English would be the vehicular language of the classroom. Depending on the students this might be the only opportunity they have during the week to be fully immersed in English, therefore it is important that they hear and speak as much English as possible. While it can be tempting to speak in the mother tongue or translate, languages are not mirror images of each other. Often you oversimplify when you tell a student verb X means this as most verbs are used in many different ways. It is better to get them thinking in English as soon as possible. Teaching beginners without translating is challenging but we can teach quite a lot through actions and repetition. For example, you can start a class by saying hello while waving at students. Students will know that you are greeting them when you say hello and will probably imitate by saying hello too.
With beginners I would concentrate on encouraging them to speak and produce rather than continuously correcting errors. I would ask other students the same question and hopefully hearing the correct answer would allow them to imitate. If not, I might return to the presentation part of the lesson and practice myself with a few examples and then try again.
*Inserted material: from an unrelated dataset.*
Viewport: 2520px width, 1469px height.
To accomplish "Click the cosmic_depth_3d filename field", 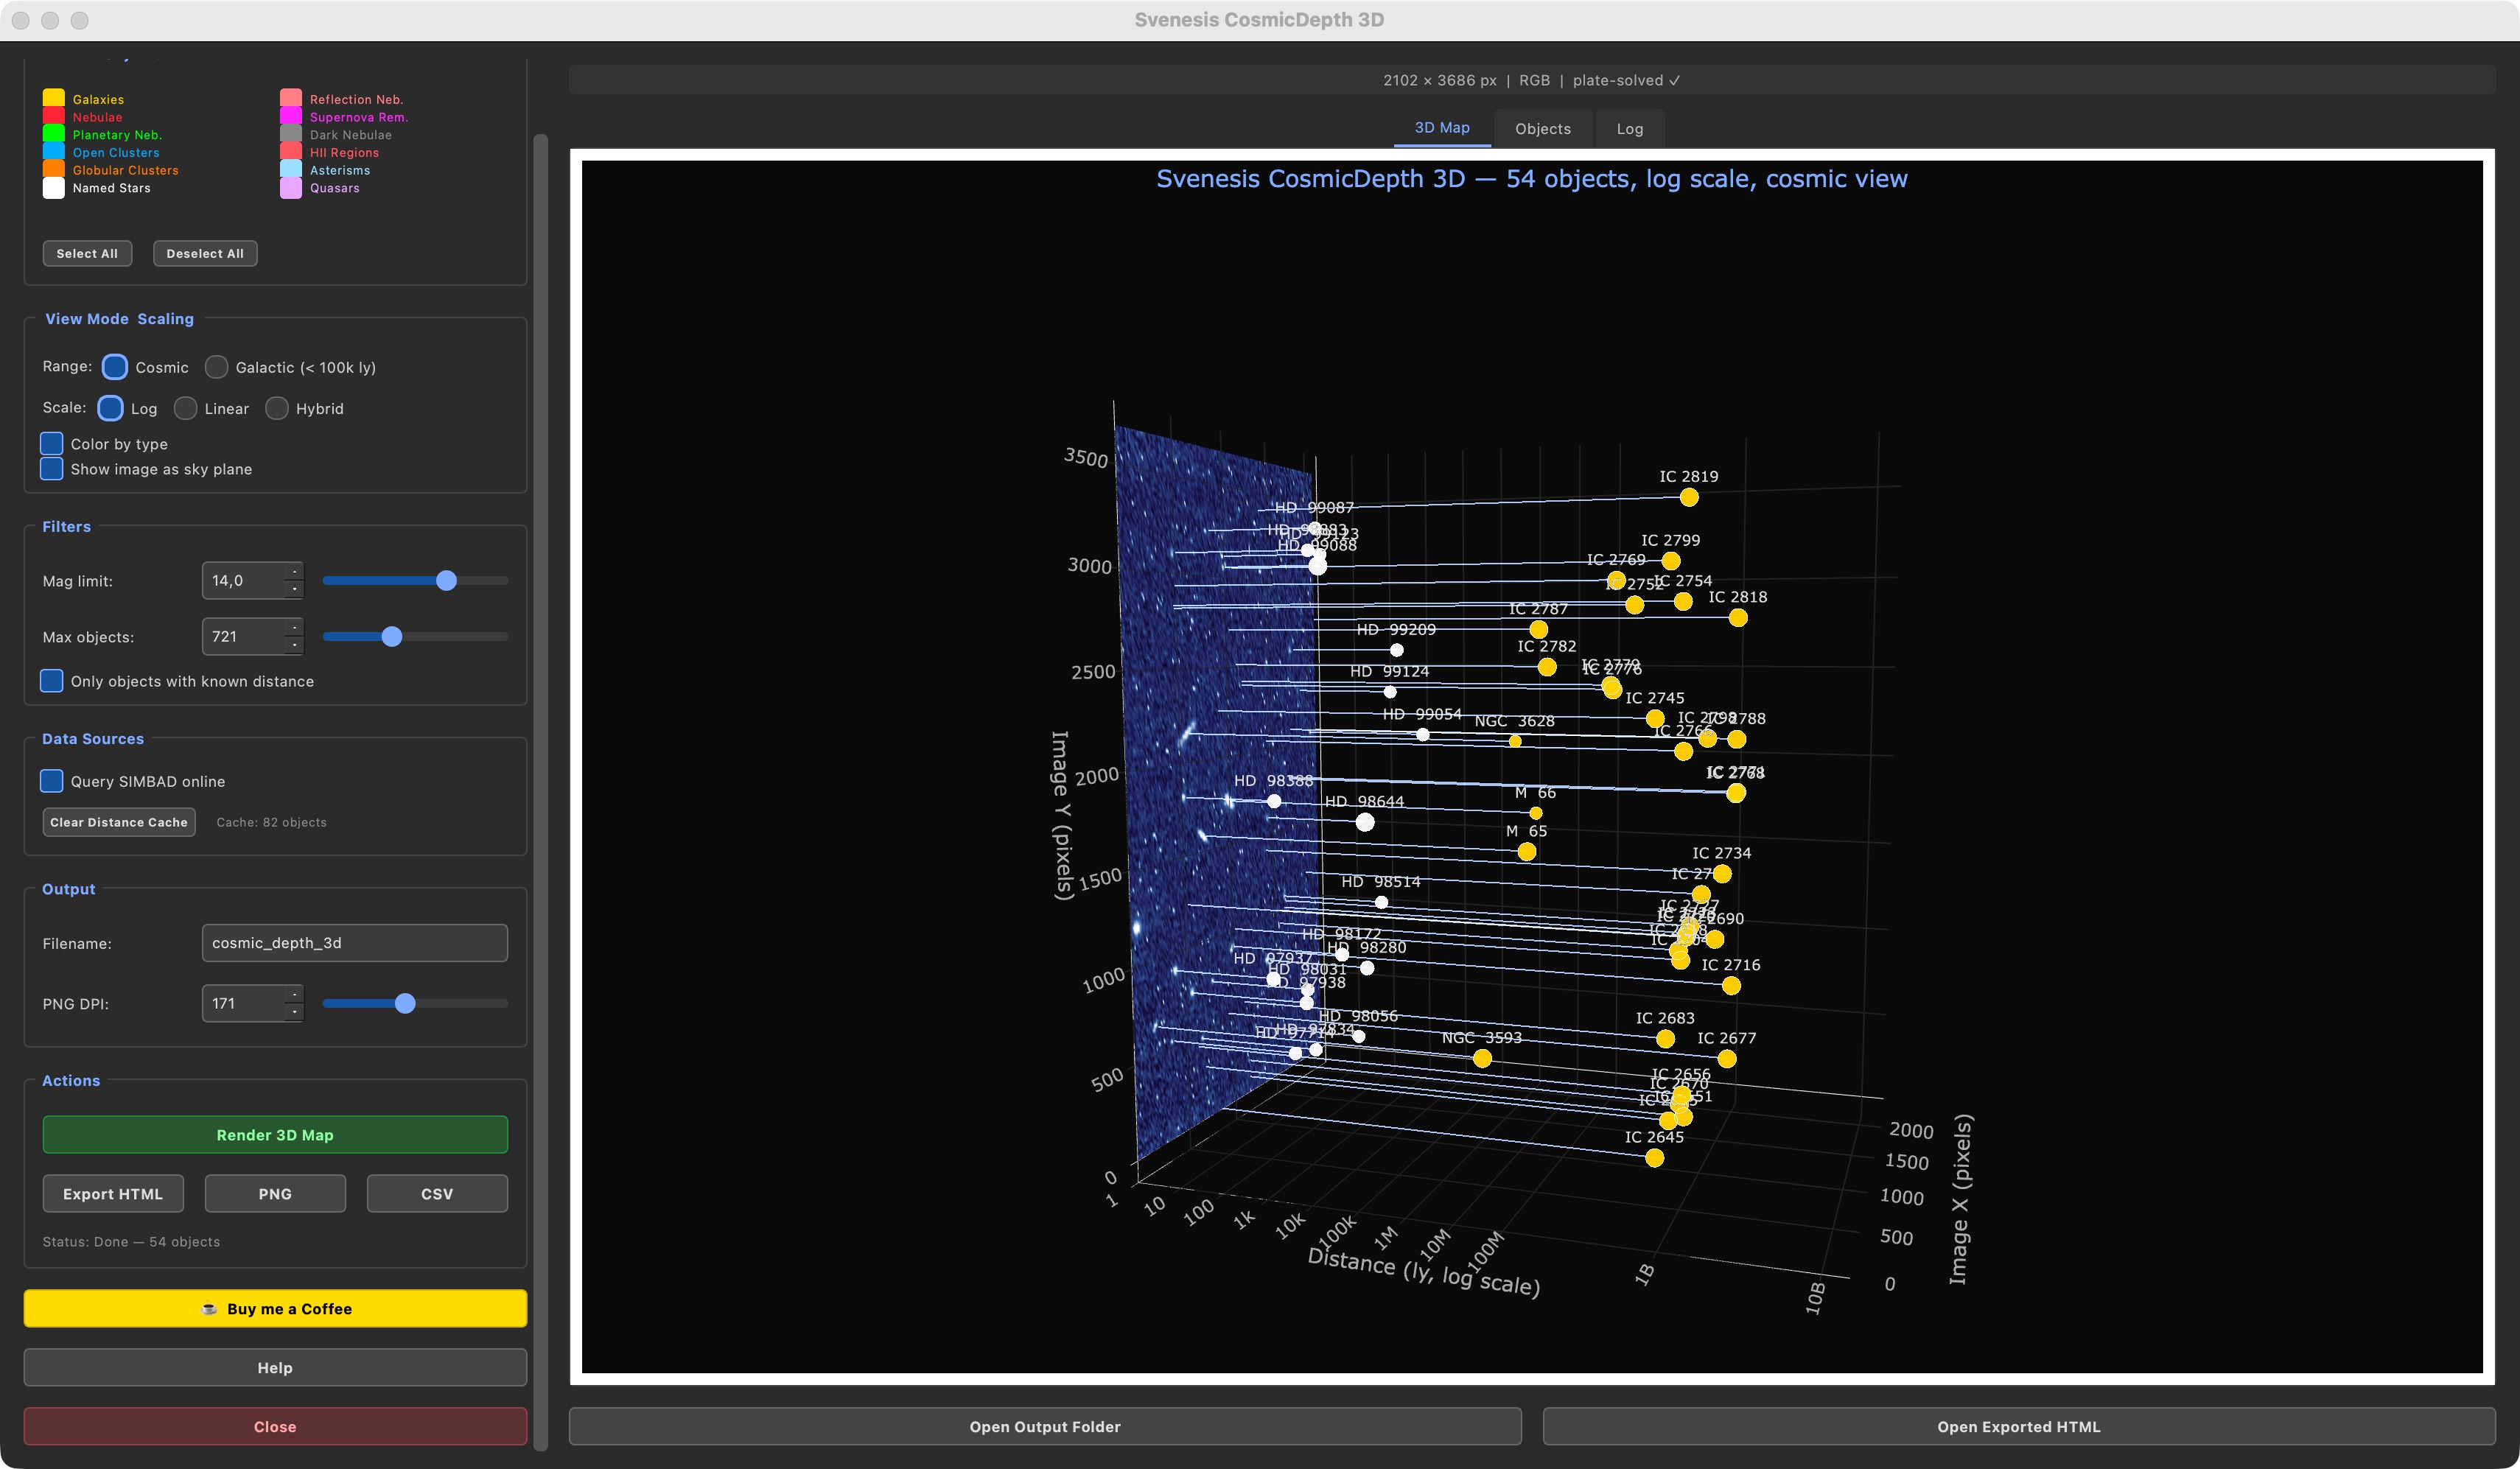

I would try not to draw attention to the mistake as in the early days of learning affective factors are particularly important. If a student perceives that they are doing well at something and making progress early on they are more likely to enjoy it and to stick with it, even if it becomes much more challenging later and the learning curve slows down. Thus, with more advanced students I would be more willing to correct mistakes. If a student was using the wrong verb tense ‘last night I go to the cinema’, I might say, you went to the cinema, because last night is in the past . Since the student already has a foundation of positive affective factors I would be less concerned that being corrected would reduce their confidence when it came to production. I think it is also important that any type of correction is made with a smile, to remind students that making a mistake is not the end of the world and is actually part of learning.